Data will pave the way for a unified theory of aging

“Surprisingly, one can hardly imagine a type of life course that is not found in nature,” says MaxO researcher Owen Jones. This applies not only for mortality but also for fertility. While women become infertile after a limited childbearing period in the first half of their lives, fertility rises until almost the end of the lifespan for the alpine swift. The yellow baboon has offspring throughout its life without any influence of age. “One reason why we still lack a unified theory of aging is that our view on aging was always biased because we had data only for a very restricted selection of species,” says biodemographer Alexander Scheuerlein from MPIDR. There have long been high quality demographic records for hundreds of mammals and birds but very few for other vertebrates or invertebrates. Extremely little is known about algae, fungi or bacteria. In order to understand why evolution created aging, much more comprehensive data on all species have to be collected, says Alexander Scheuerlein.

Reference: “Diversity of ageing across the tree of life” by Owen R. Jones, Alexander Scheuerlein, Roberto Salguero-Gómez, Carlo Giovanni Camarda, Ralf Schaible, Brenda B. Casper, Johan P. Dahlgren, Johan Ehrlén, María B. García, Eric S. Menges, Pedro F. Quintana-Ascencio, Hal Caswell, Annette Baudisch and James W. Vaupel, 8 December 2013, Nature.
DOI: 10.1038/nature12789

1 Comment on "New Demographic Data Show How Diversely Different Species Age"

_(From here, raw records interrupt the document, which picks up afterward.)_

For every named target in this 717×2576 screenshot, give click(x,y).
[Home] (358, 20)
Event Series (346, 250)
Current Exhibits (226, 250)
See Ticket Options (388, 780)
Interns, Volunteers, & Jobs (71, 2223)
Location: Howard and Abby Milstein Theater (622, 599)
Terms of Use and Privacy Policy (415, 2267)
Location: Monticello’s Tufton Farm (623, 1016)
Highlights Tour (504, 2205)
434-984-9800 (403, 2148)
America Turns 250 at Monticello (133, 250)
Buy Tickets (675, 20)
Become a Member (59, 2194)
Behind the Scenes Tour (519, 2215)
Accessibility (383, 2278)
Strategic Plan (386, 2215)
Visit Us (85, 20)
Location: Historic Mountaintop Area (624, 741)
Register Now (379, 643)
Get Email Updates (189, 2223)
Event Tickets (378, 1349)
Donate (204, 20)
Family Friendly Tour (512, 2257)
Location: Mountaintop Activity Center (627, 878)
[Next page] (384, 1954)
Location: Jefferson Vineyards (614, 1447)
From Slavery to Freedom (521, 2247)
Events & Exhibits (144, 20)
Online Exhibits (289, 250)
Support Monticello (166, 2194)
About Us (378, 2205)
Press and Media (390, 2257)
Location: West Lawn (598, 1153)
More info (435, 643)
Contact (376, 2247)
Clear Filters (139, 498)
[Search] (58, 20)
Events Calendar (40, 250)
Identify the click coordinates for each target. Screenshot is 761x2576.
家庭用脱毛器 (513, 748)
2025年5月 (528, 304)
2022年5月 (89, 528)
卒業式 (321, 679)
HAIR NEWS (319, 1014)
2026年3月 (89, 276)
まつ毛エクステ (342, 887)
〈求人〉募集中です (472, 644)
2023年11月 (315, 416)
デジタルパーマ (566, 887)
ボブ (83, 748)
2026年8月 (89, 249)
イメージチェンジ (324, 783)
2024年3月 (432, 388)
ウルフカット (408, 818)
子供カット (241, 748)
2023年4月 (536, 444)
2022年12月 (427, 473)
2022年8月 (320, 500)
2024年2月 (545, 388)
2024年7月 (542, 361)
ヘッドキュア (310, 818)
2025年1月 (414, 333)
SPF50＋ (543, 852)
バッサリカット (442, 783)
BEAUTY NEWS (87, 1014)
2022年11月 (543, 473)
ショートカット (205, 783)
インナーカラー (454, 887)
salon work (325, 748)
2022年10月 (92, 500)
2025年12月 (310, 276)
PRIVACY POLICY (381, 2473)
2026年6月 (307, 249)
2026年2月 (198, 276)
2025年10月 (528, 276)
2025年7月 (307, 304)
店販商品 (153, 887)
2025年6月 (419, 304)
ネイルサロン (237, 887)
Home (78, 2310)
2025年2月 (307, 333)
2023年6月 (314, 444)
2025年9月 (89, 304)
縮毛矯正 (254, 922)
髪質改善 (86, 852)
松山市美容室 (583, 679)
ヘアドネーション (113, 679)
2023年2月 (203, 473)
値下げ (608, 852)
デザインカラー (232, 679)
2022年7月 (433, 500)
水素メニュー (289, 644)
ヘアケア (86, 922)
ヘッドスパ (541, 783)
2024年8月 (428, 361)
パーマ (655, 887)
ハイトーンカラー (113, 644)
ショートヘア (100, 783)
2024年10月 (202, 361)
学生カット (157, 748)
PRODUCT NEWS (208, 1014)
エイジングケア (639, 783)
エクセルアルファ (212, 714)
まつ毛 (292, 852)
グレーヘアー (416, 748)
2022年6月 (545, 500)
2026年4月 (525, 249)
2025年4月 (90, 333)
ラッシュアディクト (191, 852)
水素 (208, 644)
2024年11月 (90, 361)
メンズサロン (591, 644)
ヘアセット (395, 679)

  1. Madanagopal.V.C | January 10, 2014 at 7:09 am | Reply

    Aging in the living beings depends on a composite formula. It depends on their 1.food availability, 2.food procurement techniques, 3.organ development for processing their food depending on their availability and quantity and nature. 4.Escaping from predators and warring skills. 5.Injury in the warring attempts and diseases from food taken ,and finally 6.Adaptation to environment and nature and developing immunity. Thus food availability for small insects and bacteria will be aplenty and they can live for trillion generations even after the disappearance of mankind in this world, but their lifetime will be shorter indeed. The food availability which is Sunlight and Water will guarantee Plants living for trillion generations until nature plays a villain. Here the lifetime will be greater for no predators except the weather and human destruction of nature. Dinosaurs had plenty of plant food in the Jurassic Age in the tropical areas with thick wood. Failure of predators made them live long and they also happily lived for million generations for 150 million years until the Earth met with a catastrophic impact with a comet. Men had invented ways to procure food and grow themselves. But with scientific advancement their physical work got reduced and they deviated from nature and thereby their life time is curtailed. Growing more food meant for mixing more harmful chemicals which gives the lifetime curtailment also. Here it is a balanced longevity only.Our generations cannot last for more than a few hundred thousand years.” Men may come and men may go,but I will go on for ever”- will be the song of inferior creatures in the world which devised a simple way of living. Thank You.